Document segment |

◆ ◆ ◆

Home → Magazine Archive → June 2021 (Vol. 64, No. 6) → Getting Down to Basics → Full Text

Getting Down to Basics

By Neil Savage

Communications of the ACM, Vol. 64 No. 6, Pages 12-14
10.1145/3460734

[article image]

Save PDF

Writing the code to make a computer perform a particular job could be a Herculean task, back in the 1950s and 60s.

"In the early 1950s, people did numerical computation by writing assembly language programs," says Alfred V. Aho, professor emeritus of computer science at Columbia University. "Assembly language is a language very close to the operations of a computer, and it's a deadly way to program. It's slow, tedious, and expensive."

Of course, people can program at higher levels of abstraction, but that requires translating the higher-level language into a more basic set of instructions the machine can understand. Compilers that efficiently perform that translation exist nowadays in large part due to the work of Aho and Jeffrey D. Ullman, professor emeritus of computer science at Stanford University. Their contribution to both the theory and practice of computer languages has earned them the 2020 ACM A.M. Turing Award.

"Compilers are responsible for generating the software that the world uses today, these trillion lines of software," Aho says. "They've been around for a long time, and the modern world wouldn't exist without programming language translators."

The two men helped develop formal language theory. They invented efficient algorithms for performing lexical analysis, syntax analysis, code generation, and code optimization, all essential tasks for a compiler. And they put that all together into Compilers: Principles, Techniques, and Tools, the definitive textbook on the subject, now known simply as "The Dragon Book" for its colorful cover illustration.


"No matter what you do in life, you need to understand how to use computers, which usually means being able to write at least simple code in some appropriate language."


The two met in 1963 while waiting in line to register for the Ph.D. program at Princeton University. Ullman, now 78, received his B.S. from Columbia that year, and Aho, 79, had just graduated from the University of Toronto with a B.S. in engineering physics. After each received his doctorate from Princeton a few months apart, in 1966 and 1967, they both joined Bell Laboratories, a hotbed for science and innovation.

"Academia has sort of always been my game plan," Ullman says, adding that he didn't feel assistant professors were particularly well treated at the time. "Today, assistant professors are really treated well in academia, especially in the field of computer science, where we recognize it's often the young people who have the greatest ideas," he says. When he was offered a job at Columbia he jumped at the chance, but kept traveling to Bell Labs about once a week to continue collaborating with Aho, until he moved to Stanford University in 1979. Aho, meanwhile, stayed at Bell for nearly 30 years, until he joined the Columbia faculty in 1995.

◆ ◆ ◆

Information supplied |
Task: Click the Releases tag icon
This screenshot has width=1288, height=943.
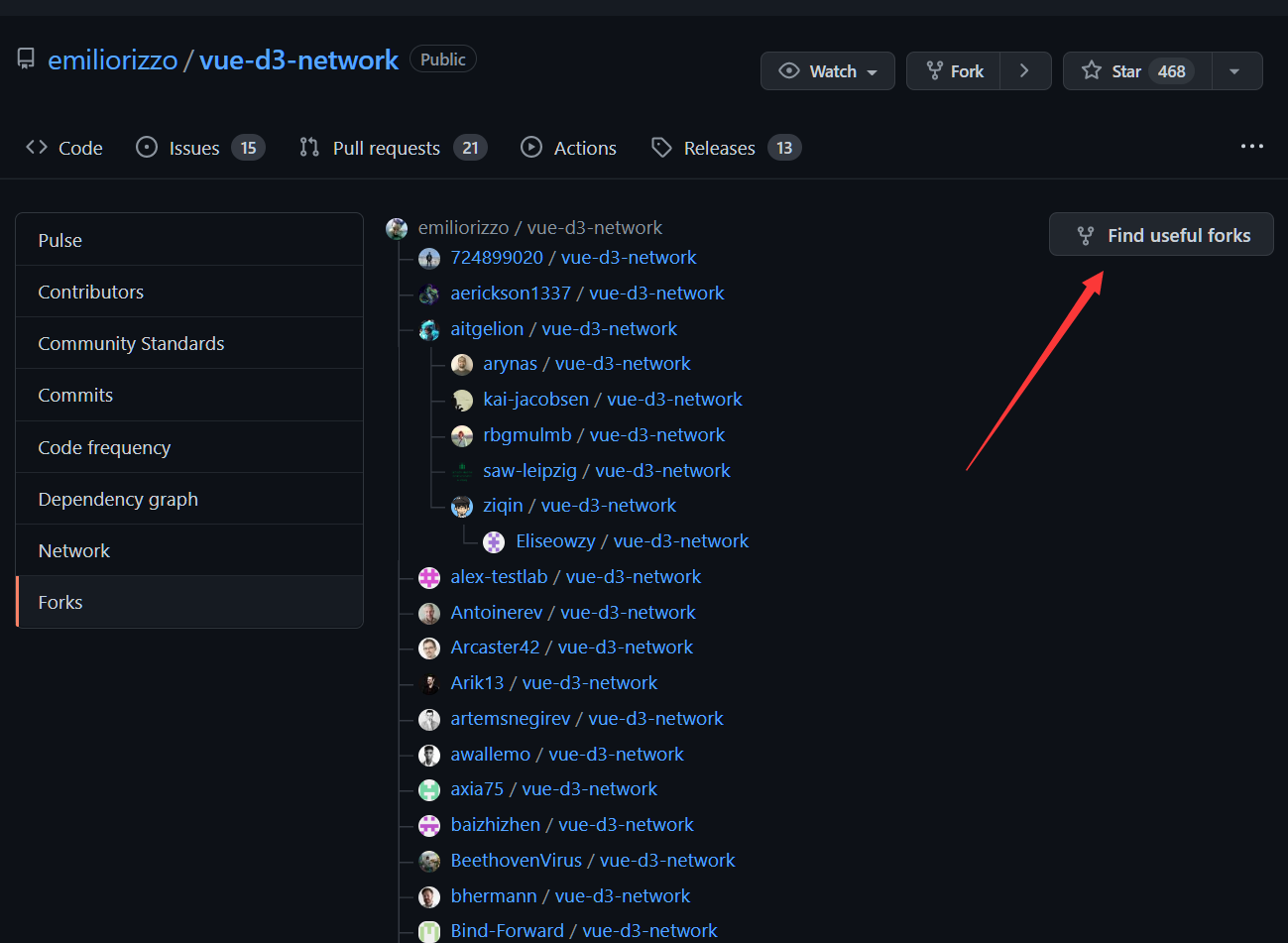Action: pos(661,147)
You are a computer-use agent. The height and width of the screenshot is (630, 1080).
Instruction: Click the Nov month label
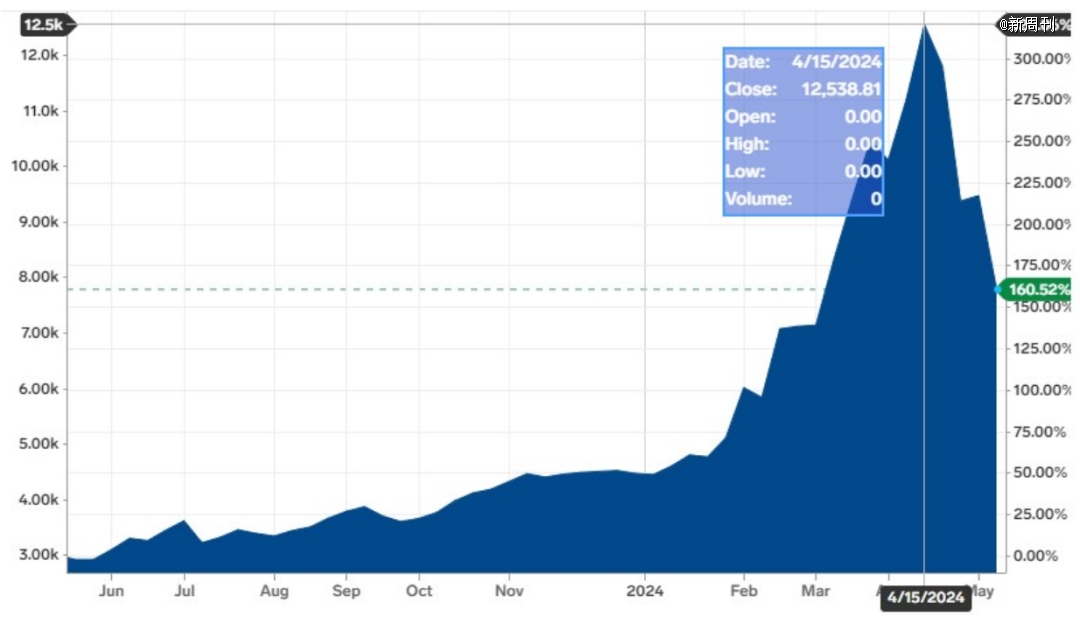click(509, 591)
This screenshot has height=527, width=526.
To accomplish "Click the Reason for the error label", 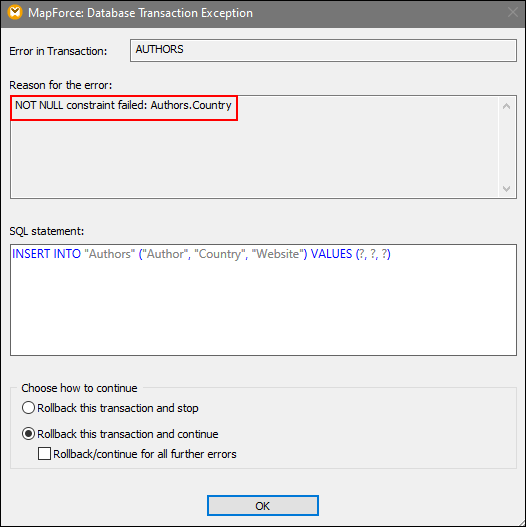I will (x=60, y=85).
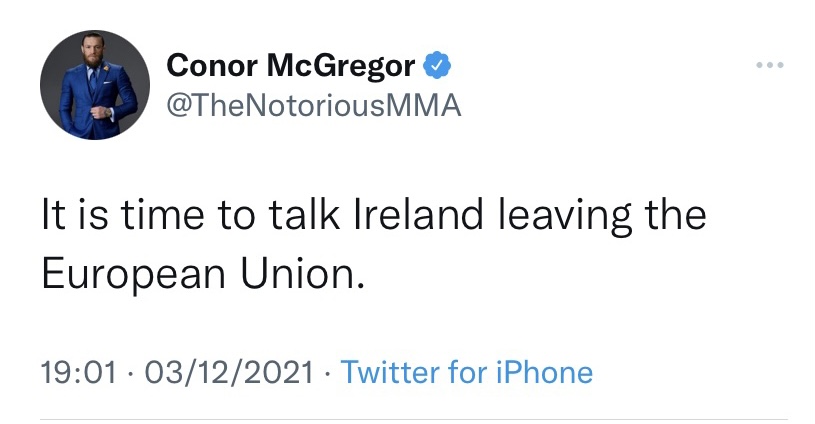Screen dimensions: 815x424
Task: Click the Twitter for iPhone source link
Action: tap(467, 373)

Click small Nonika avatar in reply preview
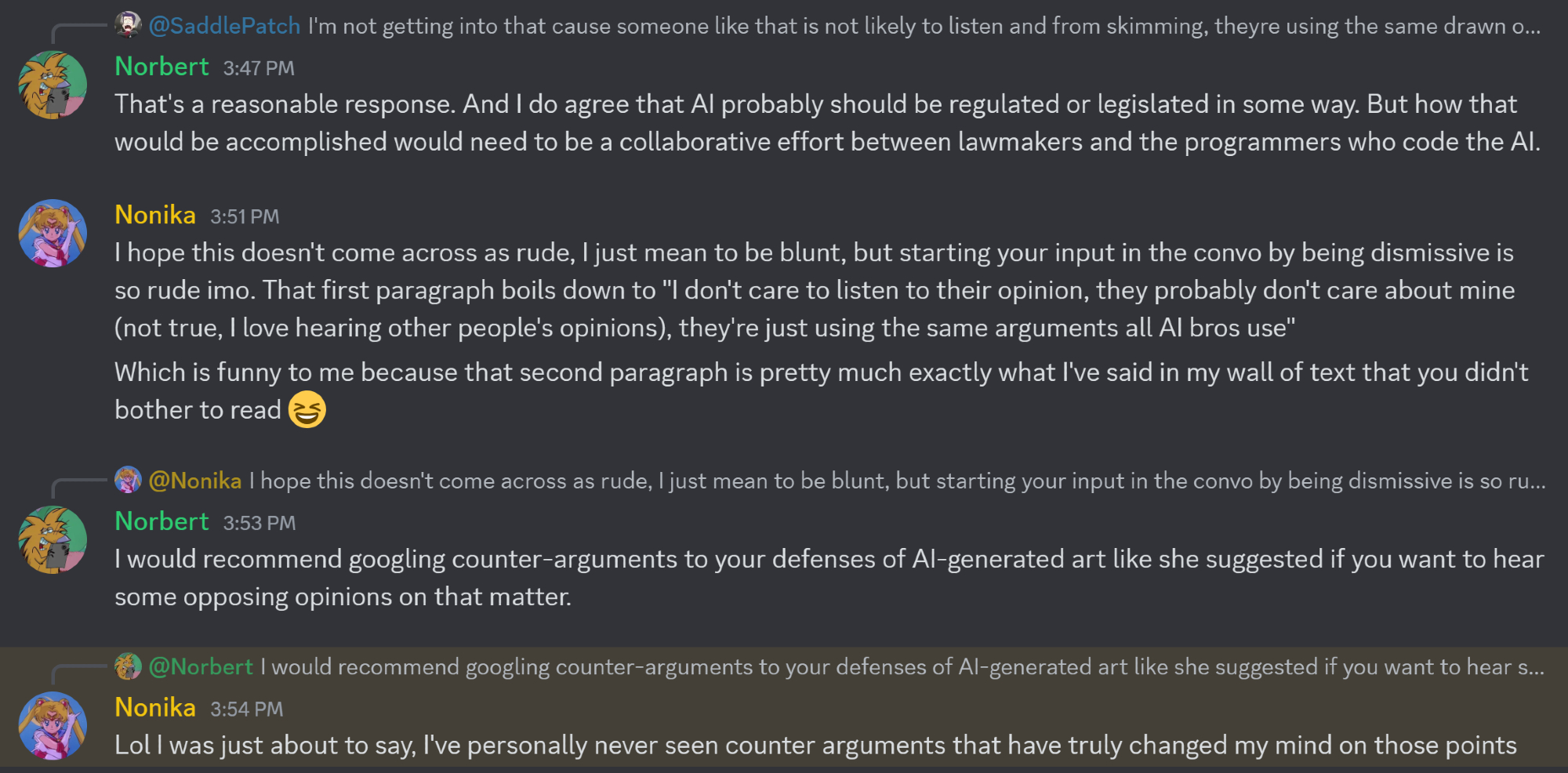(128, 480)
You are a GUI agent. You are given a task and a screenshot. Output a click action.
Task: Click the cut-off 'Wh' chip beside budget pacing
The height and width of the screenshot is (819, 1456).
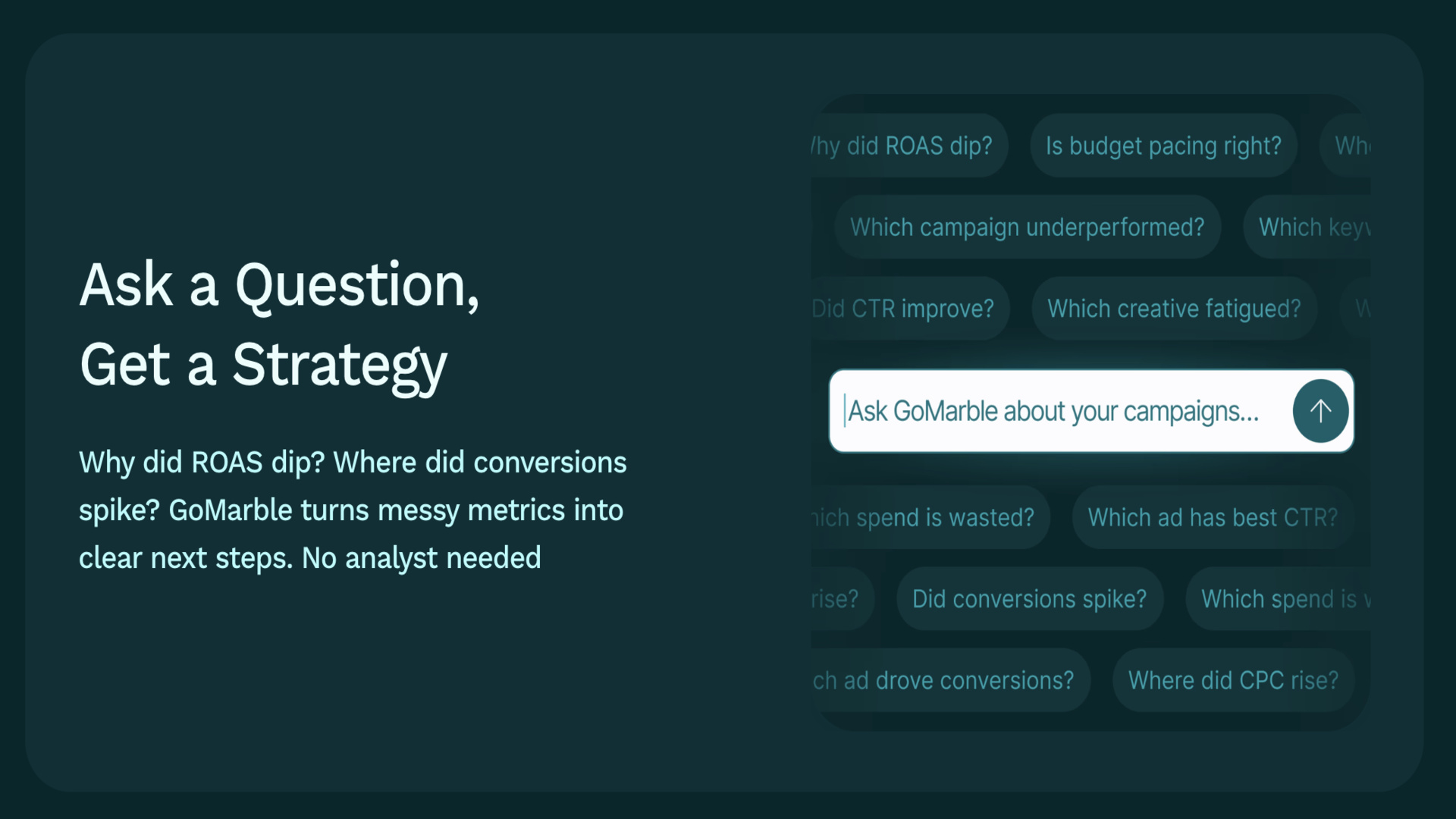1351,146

◆ ◆ ◆

Set problem A | Using the article on Aho and Ullman, decide whether each statement agrees with it. Answer yes or no for each, and quote the deciding words. (i) Aho and Ullman met in 1963 while waiting in line to register at Princeton. (ii) Aho left Bell Laboratories in 1979 to join Stanford. (iii) Aho describes assembly language as a deadly way to program.
Set problem B | Carry on the article on Aho and Ullman, starting after its last sentence.

Result A |
(i) Yes: "The two met in 1963 while waiting in line to register for the Ph.D. program at Princeton University."
(ii) No: "Aho, meanwhile, stayed at Bell for nearly 30 years, until he joined the Columbia faculty in 1995."
(iii) Yes: "Assembly language is a language very close to the operations of a computer, and it's a deadly way to program."

Result B |
The researchers laid out a generic framework that provided the roadmap for how a compiler works. First comes lexical analysis, in which the compiler scans the program to identify tokens, which are analogous to the individual words in a sentence. Next comes a parser, which analyzes the syntax of the program, and checks whether the tokens fit together. "Not every sequence of tokens is a well-constructed program," Aho says. Next comes semantic analysis, which checks whether the sequences make sense as a whole.

uf1.jpg
Figure. Alfred Aho and Jeffrey Ullman in the corridor of their former office spaces at Bell Labs.

The two shrunk the size and increased the speed of a left-right parser, which aims to read the program in sequence from left to right without doubling back, but which is allowed to peek ahead to determine meaning. For instance, if the program wants to perform the operation A+BxC, the parser can see the A+ and know it hasn't reached the end of that particular element, so it keeps going. It eventually sees that it has to multiply B and C first, then add A, just because the creators of the compiler defined that order of precedent for arithmetic operations.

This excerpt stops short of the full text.